#### WHAT YOU WILL DO
Could you set down exactly the lines of the data below, starting at the one that holds "Ho Chi Minh Stadt (198, 1177)" and ending at the one that holds "Wie lange sollte", both included, and only those?
- Opening Delimiter -
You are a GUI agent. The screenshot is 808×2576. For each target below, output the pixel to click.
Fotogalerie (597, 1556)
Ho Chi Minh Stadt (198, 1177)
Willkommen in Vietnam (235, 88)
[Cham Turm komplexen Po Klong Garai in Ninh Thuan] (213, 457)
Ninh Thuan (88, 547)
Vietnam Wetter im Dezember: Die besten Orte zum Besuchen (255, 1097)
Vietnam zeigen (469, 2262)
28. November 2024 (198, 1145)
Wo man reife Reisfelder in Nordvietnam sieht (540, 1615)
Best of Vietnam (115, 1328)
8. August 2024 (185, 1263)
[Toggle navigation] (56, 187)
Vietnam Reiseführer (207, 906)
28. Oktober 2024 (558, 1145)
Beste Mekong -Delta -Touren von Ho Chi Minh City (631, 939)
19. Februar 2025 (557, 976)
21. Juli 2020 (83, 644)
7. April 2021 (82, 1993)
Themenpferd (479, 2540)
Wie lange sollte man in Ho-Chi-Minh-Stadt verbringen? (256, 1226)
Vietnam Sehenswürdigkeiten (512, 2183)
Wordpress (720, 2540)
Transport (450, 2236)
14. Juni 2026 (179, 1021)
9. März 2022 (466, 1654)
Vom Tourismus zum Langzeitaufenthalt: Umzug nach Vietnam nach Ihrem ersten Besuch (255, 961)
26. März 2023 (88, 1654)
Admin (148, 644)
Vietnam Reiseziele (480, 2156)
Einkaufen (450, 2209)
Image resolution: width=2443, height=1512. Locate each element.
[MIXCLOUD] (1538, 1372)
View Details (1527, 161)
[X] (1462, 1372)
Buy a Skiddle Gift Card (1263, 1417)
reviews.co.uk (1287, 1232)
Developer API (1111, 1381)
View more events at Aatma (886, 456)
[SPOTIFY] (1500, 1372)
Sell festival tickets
- Closing Delimiter -
#### YOUR SOLUTION
Ho Chi Minh Stadt (198, 1177)
Willkommen in Vietnam (235, 88)
[Cham Turm komplexen Po Klong Garai in Ninh Thuan] (213, 457)
Ninh Thuan (88, 547)
Vietnam Wetter im Dezember: Die besten Orte zum Besuchen (255, 1097)
Vietnam zeigen (469, 2262)
28. November 2024 (198, 1145)
Wo man reife Reisfelder in Nordvietnam sieht (540, 1615)
Best of Vietnam (115, 1328)
8. August 2024 (185, 1263)
[Toggle navigation] (56, 187)
Vietnam Reiseführer (207, 906)
28. Oktober 2024 (558, 1145)
Beste Mekong -Delta -Touren von Ho Chi Minh City (631, 939)
19. Februar 2025 (557, 976)
21. Juli 2020 (83, 644)
7. April 2021 (82, 1993)
Themenpferd (479, 2540)
Wie lange sollte man in Ho-Chi-Minh-Stadt verbringen? (256, 1226)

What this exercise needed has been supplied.